(Excerpt to read Opens)
I mean, I get that this happens a lot in these types of games: Difficulty is effected by throwing more guys at you; by making each encounter more deadly. We certainly saw it with Max Payne and Adam Kane and James Lynch. But Payne was unhinged and the duo were heartless criminals. As it stands, when you're chewing through fifty guys a day, you're not helping out the murder rate in the city. You are the murder rate in the city. In fact, in the two weeks or so that we follow Wei Shen's law enforcement career once he was introduced to guns, he's got Hong Kong's peak annual murder rate beat by a factor of ten.
I suspect that most people take this in stride. The writers certainly did. Indeed, that was the greatest disconnect of all: The motif of the game was whether Wei was taken in by the loyalties of the triads or his sense of duty to the HKPD. And indeed the great villain in the game is not an evil mob boss (although the Big Smile Lee certainly got a grandiose death by you, by virtue of having you shoot up a restaurant in a blind bid of revenge), he's the police superintendent. But what was his great evil? What did this man do to be worse than the toughs you've sliced and diced and hosed and beaten to a pulp? He made a deal with a low-level mob enforcer to arrest the three bosses above him, and then turned around when he became a big boss himself and killed him.
Well, shit. For Wei Shen that's called Tuesday.
In fact, that's exactly what Wei Shen ended up doing: Killing and arresting all the mob bosses but one, and watching that boss - in this case Broken Nose Liang - take over the entire enterprise uncontested. Yet I, as a player, have the execrable reward of watching Wei, absolutely oblivious to the irony, castigate his (former) boss Pendrew for this very same act before lording a death sentence over him.
Thing is, this is also a trope in the whole thriller sense: Harry Callahan and Popeye Doyle and Bullitt were cowboy cops who were colossal fuckups that recklessly endangered everybody and didn't actually get results. Except they realized it by the end. Wei has no moment of clarity. All his travails are taken in stride. All in a day's work to see everybody you got to know murdered in horrible ways and to have made your name in the news for bloody massacres three times in one week.
In this stead, Max Payne made me feel dirty because there was no justice to be found in his world. James Lynch made me feel dirty because I got to watch in gory detail just how horrible a man he was. Wei Shen makes me feel dirty because he learned nothing from his travails, except deep down I suspect it's not him that failed to learn anything: It's his writers.
(Excerpt to read Closes)
Your assignment -
In the critique of Wei Shen's story, which mob boss ends up taking over the entire enterprise uncontested? The entries after this point come from a separate source.
(Material provided Opens)
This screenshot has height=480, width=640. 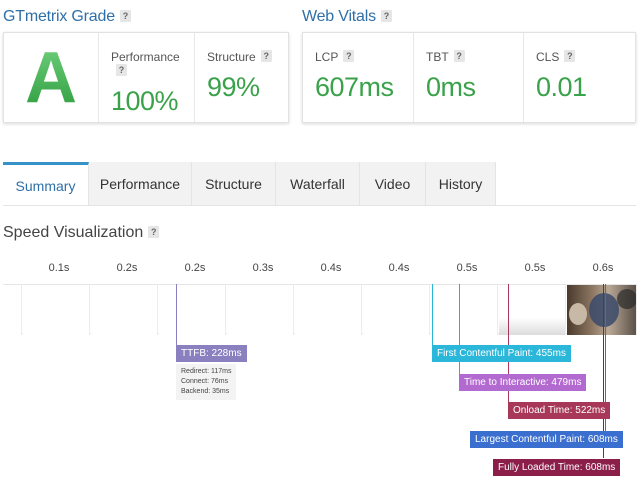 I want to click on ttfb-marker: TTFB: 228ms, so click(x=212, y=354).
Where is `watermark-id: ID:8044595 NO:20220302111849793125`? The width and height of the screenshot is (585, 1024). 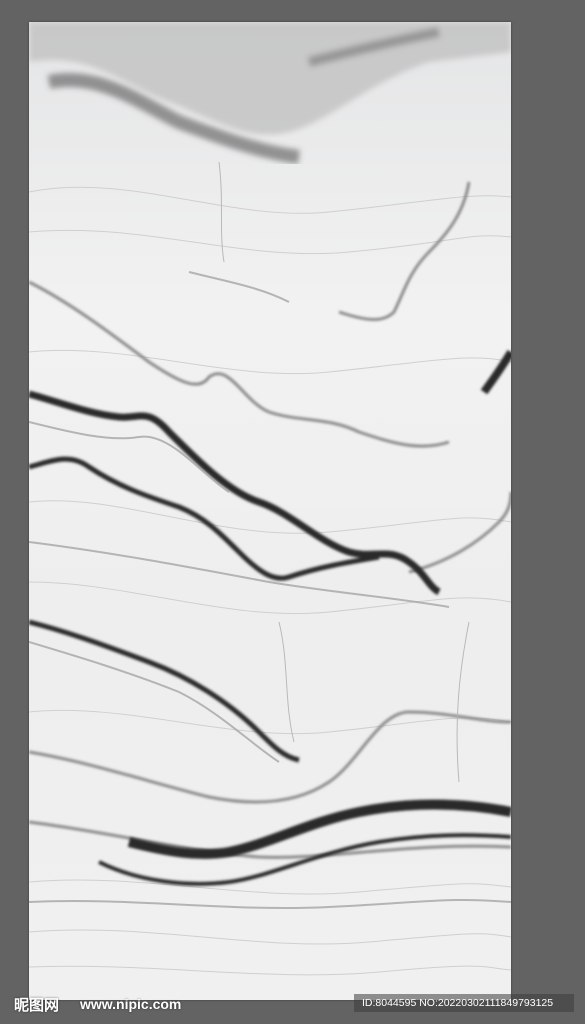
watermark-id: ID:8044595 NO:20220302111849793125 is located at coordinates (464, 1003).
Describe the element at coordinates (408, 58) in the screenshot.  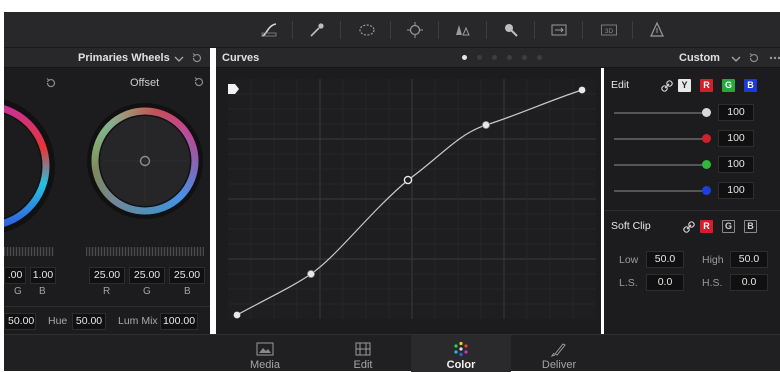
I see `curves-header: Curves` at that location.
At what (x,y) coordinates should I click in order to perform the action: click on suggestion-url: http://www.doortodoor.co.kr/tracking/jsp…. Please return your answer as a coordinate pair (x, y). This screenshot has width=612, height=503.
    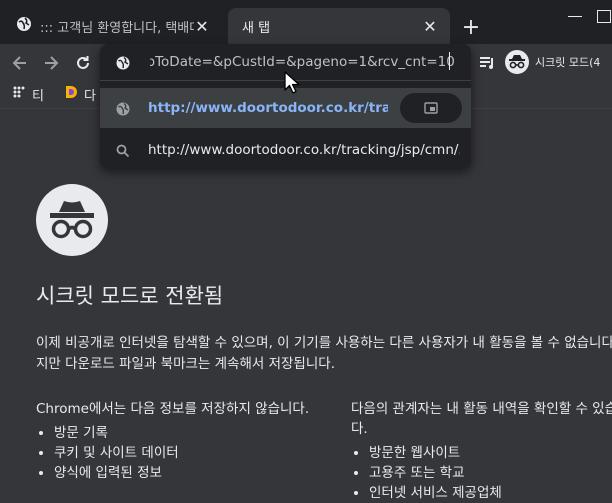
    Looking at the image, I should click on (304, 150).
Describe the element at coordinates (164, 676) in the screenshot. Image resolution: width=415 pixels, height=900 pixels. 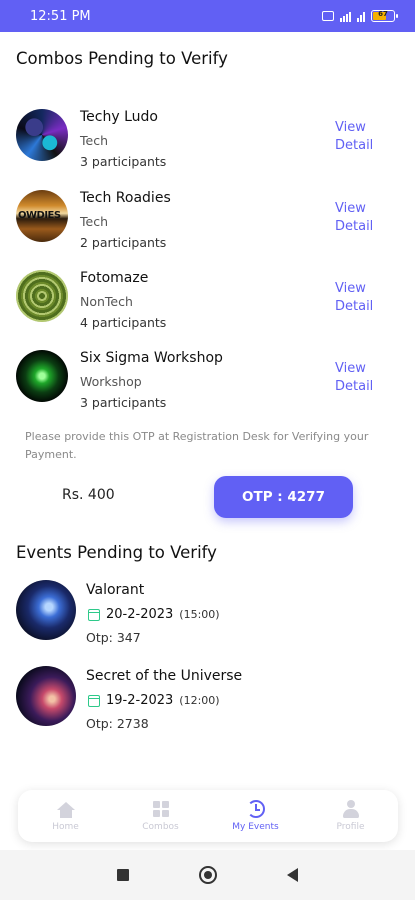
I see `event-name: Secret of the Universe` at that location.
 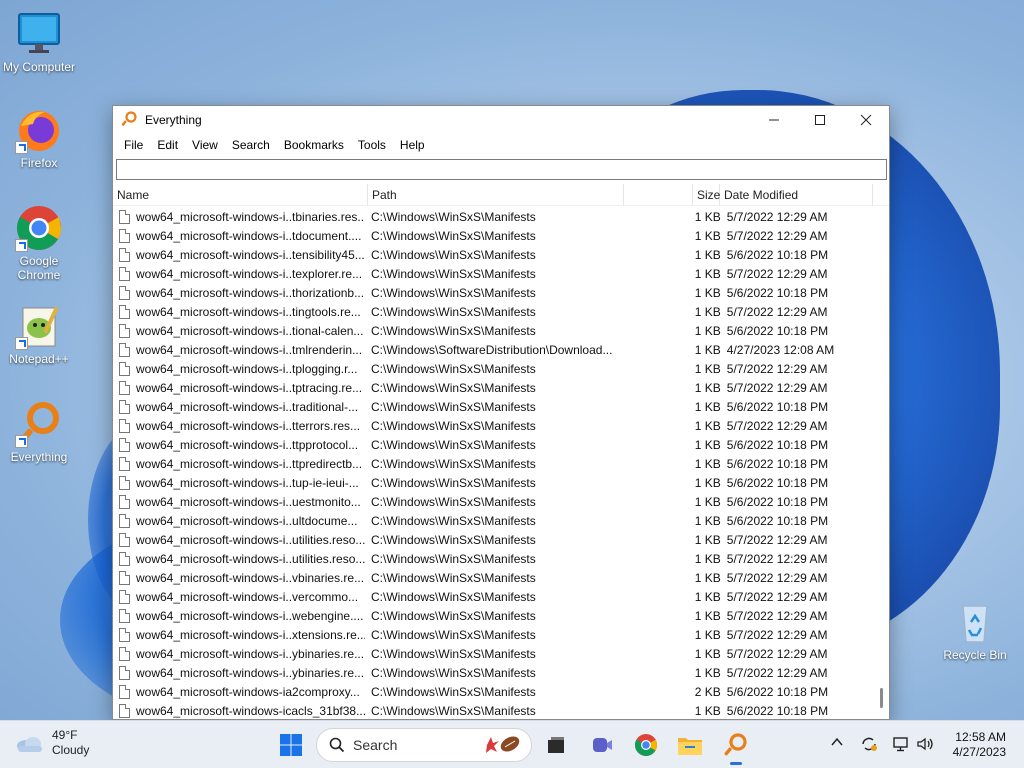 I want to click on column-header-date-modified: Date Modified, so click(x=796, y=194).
(Material provided Closes)
(Material provided Opens)
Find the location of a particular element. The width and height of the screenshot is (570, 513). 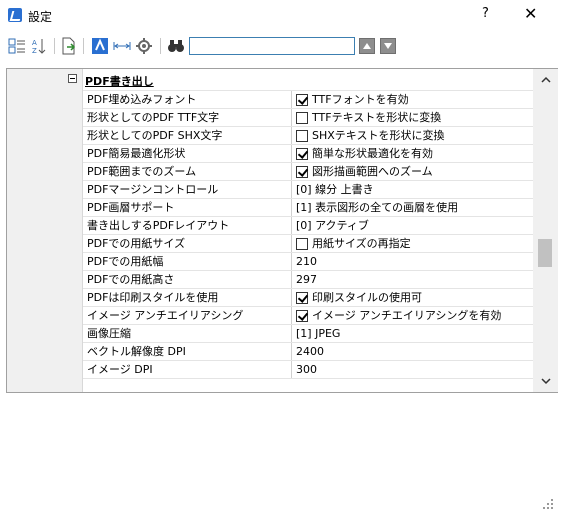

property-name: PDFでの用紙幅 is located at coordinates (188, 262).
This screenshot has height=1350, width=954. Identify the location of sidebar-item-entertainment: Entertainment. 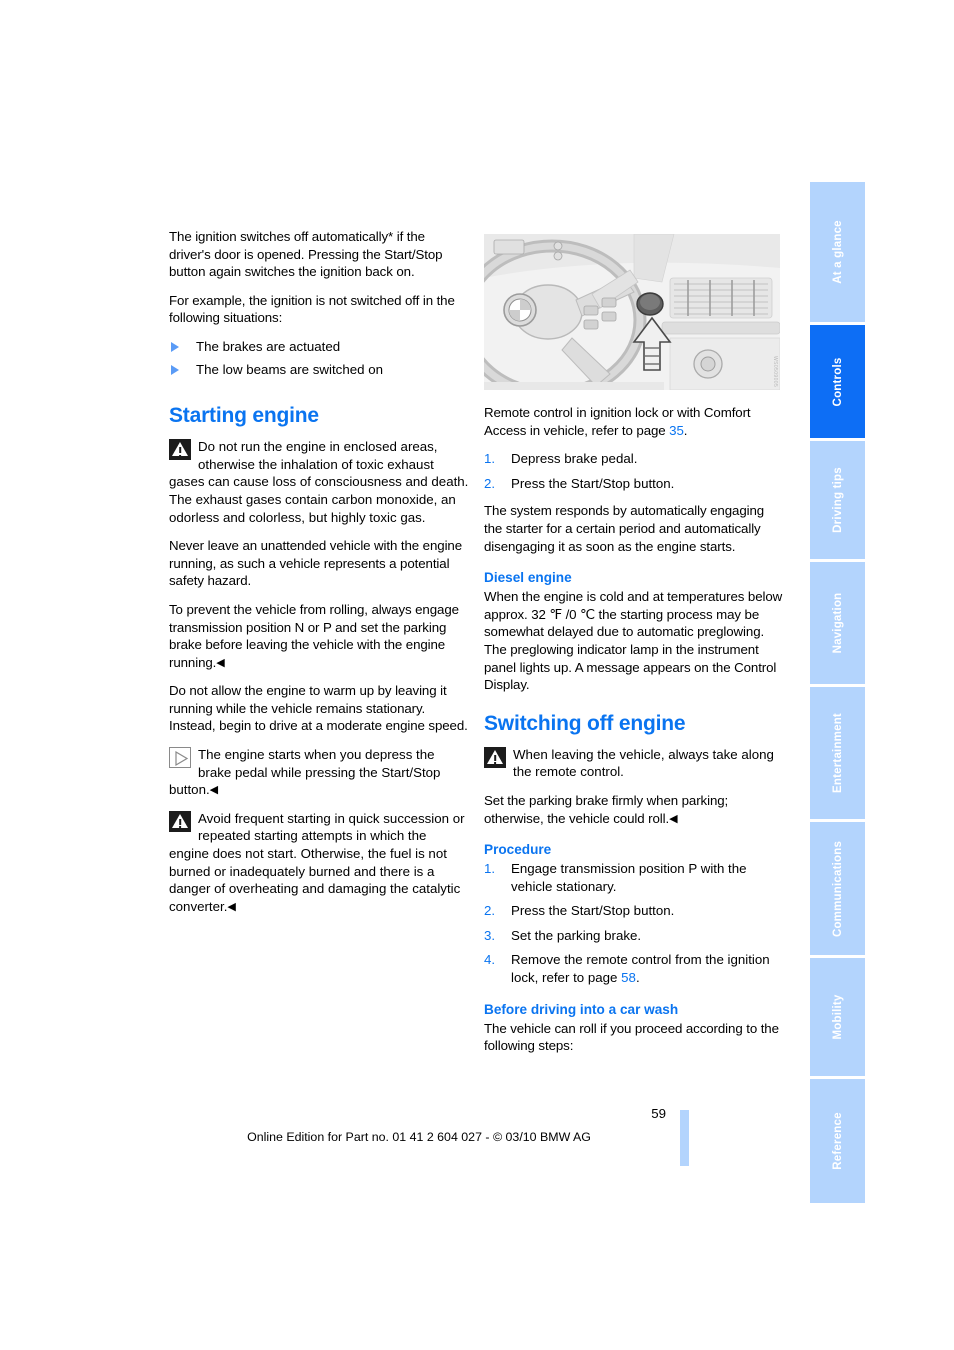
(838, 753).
(Material provided Closes)
Reply to the task -
Broken Nose Liang